──────── Data records ────────
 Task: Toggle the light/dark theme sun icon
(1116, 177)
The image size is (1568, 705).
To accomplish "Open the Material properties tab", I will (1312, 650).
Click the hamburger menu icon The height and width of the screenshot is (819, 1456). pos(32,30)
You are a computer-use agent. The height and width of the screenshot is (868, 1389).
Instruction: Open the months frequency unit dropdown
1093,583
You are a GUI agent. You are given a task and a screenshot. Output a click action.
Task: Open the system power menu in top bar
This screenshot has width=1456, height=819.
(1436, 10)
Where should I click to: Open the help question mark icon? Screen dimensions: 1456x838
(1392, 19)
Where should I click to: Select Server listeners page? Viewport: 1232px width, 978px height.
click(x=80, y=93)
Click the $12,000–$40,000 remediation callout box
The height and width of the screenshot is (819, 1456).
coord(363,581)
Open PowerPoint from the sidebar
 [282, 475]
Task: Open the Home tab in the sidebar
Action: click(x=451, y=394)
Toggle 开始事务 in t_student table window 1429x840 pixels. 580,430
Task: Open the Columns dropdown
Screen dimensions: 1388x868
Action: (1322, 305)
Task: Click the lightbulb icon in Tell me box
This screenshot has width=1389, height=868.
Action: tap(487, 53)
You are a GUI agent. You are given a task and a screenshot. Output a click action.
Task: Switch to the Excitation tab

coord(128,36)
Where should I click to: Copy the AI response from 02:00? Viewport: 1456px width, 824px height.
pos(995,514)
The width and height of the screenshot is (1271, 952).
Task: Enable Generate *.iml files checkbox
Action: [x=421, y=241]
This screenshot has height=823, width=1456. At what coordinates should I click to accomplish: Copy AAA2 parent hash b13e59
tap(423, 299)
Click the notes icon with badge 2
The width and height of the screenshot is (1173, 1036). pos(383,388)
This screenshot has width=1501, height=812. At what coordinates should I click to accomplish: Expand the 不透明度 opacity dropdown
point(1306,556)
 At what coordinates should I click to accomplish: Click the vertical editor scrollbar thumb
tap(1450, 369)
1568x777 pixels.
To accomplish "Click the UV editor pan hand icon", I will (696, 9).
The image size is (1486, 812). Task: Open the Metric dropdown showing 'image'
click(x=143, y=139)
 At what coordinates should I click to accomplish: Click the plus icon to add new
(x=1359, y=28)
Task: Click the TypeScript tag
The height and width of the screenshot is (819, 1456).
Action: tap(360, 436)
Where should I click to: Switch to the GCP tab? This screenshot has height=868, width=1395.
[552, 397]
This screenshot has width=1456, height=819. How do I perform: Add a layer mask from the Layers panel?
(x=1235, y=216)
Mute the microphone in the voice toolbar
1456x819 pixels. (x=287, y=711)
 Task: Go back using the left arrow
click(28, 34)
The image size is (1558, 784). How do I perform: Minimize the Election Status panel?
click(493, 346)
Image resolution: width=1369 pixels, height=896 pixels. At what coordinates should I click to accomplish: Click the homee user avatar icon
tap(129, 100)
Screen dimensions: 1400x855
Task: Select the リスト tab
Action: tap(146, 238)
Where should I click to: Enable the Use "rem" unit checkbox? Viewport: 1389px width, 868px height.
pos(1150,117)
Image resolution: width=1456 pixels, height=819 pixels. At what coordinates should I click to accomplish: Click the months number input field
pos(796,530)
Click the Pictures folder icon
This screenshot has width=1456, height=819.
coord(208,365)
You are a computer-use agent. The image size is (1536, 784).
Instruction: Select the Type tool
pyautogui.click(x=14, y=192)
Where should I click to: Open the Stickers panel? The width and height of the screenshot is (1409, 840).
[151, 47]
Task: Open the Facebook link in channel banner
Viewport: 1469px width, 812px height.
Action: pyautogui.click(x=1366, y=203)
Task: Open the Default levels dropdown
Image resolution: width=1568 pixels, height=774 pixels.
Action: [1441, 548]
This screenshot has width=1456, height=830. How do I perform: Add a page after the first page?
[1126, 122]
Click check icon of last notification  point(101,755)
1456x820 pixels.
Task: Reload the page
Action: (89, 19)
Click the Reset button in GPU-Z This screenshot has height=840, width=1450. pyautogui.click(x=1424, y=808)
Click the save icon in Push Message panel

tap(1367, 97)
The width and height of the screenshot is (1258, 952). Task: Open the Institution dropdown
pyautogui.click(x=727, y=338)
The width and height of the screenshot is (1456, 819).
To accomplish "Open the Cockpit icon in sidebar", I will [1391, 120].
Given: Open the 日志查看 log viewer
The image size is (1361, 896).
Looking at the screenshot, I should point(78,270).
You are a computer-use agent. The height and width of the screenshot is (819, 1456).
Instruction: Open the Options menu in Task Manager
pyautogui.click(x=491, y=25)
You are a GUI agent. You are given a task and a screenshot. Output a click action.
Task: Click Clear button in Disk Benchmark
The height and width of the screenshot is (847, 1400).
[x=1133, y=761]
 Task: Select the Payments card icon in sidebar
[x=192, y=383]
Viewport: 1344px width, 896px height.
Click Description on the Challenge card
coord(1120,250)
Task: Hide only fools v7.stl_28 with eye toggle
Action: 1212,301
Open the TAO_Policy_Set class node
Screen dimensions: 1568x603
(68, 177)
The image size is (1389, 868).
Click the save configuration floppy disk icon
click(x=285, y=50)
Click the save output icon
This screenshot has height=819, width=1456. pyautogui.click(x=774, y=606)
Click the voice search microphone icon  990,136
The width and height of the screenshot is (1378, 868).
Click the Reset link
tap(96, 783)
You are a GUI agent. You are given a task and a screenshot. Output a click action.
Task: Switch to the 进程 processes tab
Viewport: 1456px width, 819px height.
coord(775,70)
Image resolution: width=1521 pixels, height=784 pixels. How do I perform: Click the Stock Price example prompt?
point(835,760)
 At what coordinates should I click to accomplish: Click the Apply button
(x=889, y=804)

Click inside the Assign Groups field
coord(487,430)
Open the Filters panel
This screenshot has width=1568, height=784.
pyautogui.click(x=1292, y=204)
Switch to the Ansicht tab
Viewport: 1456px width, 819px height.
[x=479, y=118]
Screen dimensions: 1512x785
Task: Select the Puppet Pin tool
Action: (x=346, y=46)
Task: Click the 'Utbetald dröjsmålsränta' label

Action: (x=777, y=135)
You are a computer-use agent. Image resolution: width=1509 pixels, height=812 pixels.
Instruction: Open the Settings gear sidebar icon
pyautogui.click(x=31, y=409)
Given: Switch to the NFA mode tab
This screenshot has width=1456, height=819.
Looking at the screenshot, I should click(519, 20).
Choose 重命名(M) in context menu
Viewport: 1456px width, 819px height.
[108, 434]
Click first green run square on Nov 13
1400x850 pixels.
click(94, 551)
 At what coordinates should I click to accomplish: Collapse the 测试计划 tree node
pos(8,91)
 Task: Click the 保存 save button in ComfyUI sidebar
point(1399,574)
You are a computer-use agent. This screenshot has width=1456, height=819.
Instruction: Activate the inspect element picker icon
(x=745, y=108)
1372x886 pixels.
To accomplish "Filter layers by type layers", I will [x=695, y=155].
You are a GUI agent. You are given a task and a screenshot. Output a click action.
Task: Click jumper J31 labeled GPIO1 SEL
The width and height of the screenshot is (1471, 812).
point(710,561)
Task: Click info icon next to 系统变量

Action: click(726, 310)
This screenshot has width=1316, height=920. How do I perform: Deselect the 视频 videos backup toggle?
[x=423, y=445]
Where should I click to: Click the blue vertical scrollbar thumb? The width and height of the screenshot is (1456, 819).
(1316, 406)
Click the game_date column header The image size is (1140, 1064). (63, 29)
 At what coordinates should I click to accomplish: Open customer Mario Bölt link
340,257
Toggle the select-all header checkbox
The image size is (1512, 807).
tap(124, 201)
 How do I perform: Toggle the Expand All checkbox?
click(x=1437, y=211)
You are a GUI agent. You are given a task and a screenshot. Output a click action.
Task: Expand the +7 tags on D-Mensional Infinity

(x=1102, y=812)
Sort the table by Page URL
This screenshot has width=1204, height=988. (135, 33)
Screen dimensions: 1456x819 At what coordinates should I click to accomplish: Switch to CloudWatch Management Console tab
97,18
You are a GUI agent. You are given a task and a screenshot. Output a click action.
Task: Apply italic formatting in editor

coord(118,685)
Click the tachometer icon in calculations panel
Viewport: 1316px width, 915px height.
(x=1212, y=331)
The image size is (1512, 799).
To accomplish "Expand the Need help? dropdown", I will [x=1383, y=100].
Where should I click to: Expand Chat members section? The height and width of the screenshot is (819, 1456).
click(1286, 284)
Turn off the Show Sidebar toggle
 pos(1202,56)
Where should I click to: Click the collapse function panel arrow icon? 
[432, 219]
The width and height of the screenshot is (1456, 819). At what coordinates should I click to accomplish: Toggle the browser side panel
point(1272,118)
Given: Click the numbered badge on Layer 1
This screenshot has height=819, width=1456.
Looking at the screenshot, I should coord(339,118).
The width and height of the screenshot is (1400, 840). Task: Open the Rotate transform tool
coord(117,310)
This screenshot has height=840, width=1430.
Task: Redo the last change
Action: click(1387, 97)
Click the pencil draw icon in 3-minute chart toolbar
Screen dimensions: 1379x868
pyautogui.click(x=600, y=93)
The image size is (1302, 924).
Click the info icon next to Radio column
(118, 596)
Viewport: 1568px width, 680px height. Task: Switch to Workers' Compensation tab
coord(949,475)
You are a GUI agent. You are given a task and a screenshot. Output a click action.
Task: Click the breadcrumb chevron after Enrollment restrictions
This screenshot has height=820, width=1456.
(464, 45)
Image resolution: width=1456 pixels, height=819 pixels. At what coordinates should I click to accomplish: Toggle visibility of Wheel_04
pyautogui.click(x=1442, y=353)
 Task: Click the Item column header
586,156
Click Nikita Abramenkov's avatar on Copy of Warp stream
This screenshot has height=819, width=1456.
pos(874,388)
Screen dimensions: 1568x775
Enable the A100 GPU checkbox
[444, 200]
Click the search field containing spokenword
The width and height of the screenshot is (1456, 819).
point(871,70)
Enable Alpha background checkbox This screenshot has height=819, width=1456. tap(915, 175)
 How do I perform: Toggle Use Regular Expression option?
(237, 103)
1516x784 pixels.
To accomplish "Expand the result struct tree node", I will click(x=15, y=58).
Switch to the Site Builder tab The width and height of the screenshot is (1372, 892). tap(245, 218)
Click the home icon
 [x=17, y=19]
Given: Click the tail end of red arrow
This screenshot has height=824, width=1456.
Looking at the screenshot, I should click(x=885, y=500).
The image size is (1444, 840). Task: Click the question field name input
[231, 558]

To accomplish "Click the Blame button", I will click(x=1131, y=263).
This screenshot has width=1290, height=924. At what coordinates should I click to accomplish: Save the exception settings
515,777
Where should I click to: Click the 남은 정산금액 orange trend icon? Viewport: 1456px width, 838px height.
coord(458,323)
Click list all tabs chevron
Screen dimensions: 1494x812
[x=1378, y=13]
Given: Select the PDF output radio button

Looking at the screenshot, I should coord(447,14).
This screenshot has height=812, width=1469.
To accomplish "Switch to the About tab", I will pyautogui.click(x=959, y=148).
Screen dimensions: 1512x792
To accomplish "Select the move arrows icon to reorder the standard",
────────
__Exercise directions__: Write out exactly each line of the entries, starting at the one containing "This screenshot has height=812, width=1469." and finishing with the last line.

__Solved exercise__:
This screenshot has height=812, width=1469.
To accomplish "Switch to the About tab", I will pyautogui.click(x=959, y=148).
Screen dimensions: 1512x792
To accomplish "Select the move arrows icon to reorder the standard",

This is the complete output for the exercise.